If you would like to exercise any of your rights, please:
- email us – see the ‘How to contact us’ section at the end of this notice;
- let us have enough information to identify you e.g. your full name, address and customer or matter reference number);
- let us have proof of your identity if requested; and
- let us know which right you want to exercise and the data to which your request relates.
9. How long your personal data will be kept
We will not retain your personal data for longer than necessary for the purposes set out in this privacy notice. Different retention periods apply for different types of personal data.
When it is no longer necessary to retain your personal data, we will delete or anonymise it.
In respect of your Health Data, we will hold your information for as long as is advised by the NHS or required as part of our legal and regulatory obligations as a pharmacy. For all other types of personal data, we will keep your personal data while we are providing medication to you, selling products to you and/or providing with our services.

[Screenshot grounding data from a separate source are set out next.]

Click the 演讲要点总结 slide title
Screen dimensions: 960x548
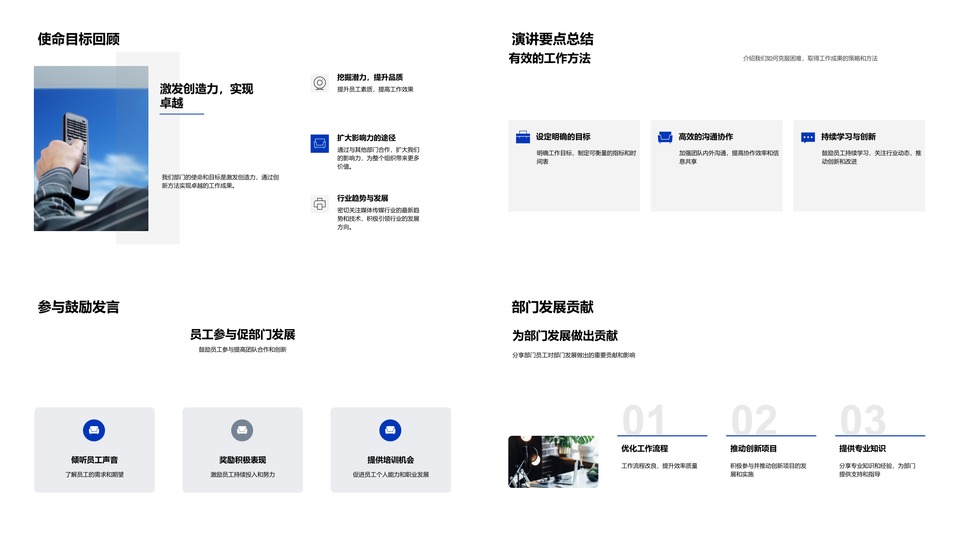click(x=552, y=39)
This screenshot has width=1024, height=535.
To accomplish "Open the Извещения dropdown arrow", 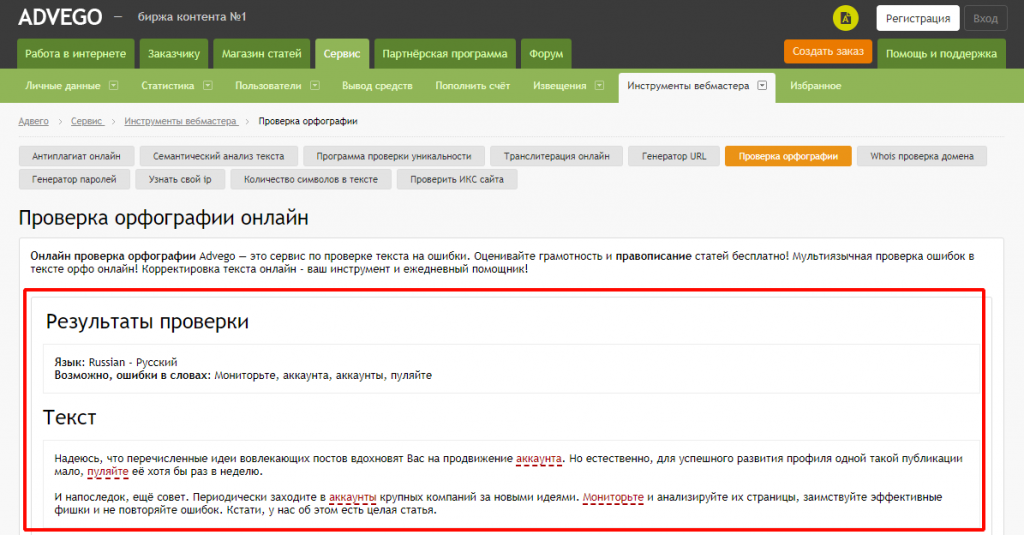I will pos(599,86).
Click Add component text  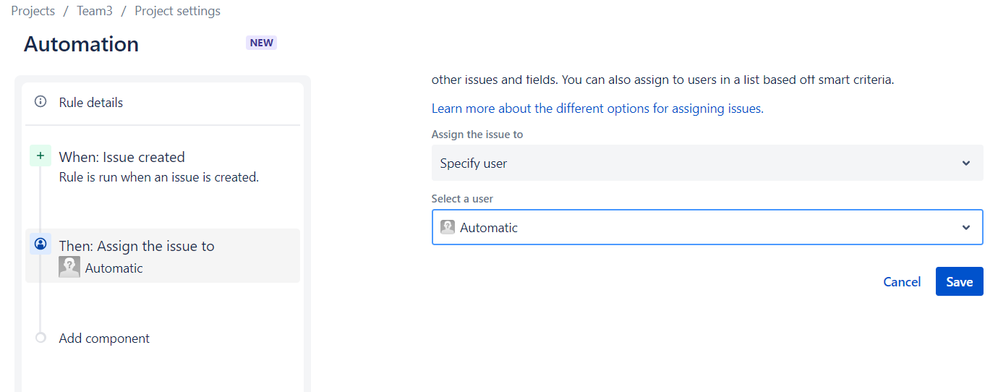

Thereafter, we will keep your personal data for as long as is necessary:
- to respond to any questions, complaints or claims made by you or on your behalf;
- to show that we treated you fairly; and
- to keep records required by law.
To determine the appropriate retention period for personal data, we consider the amount, nature, and sensitivity of the personal data, the potential risk of harm from unauthorised use or disclosure of your personal data, the purposes for which we process your personal data and whether we can achieve those purposes through other means, and the applicable legal requirements.
You can request further details of retention periods for different aspects of your personal data by contacting us.
10. Keeping your personal data secure
We have appropriate security measures to prevent personal data from being accidentally lost, or used or accessed unlawfully. We limit access to your personal data to those who have a genuine business need to access it. Those processing your data will do so only in an authorised manner and are subject to a duty of confidentiality. Our pharmacists are responsible for the confidentiality of your Health Data.
We also have procedures in place to deal with any suspected data security breach. We will notify you and any applicable regulator of a suspected data security breach where we are legally required to do so.
11. How to complain
Please contact us if you have any query or concern about our use of your personal data (see below ‘How to contact us’). We hope we will be able to resolve any issues you may have.
12. How to contact us
You can contact us and/or our Data Protection Officer if you have any questions about this privacy notice or the data we hold about you, to exercise a right under data protection law or to make a complaint.
Our contact details are shown below:Email: DPO@pillsorted.com
Address: Carthouse 3, Copley Hill Business Park Cambridge, CB22 3GN
Telephone number: 0333 4050380
13. Changes to this privacy notice
This privacy notice was last updated in April 2023. We keep our privacy notice under regular review to make sure it is up to date and accurate. If we change our privacy notice from time to time, we will post the details of any changes here. We may also take reasonable steps to notify you if such changes affect how your personal data is processed.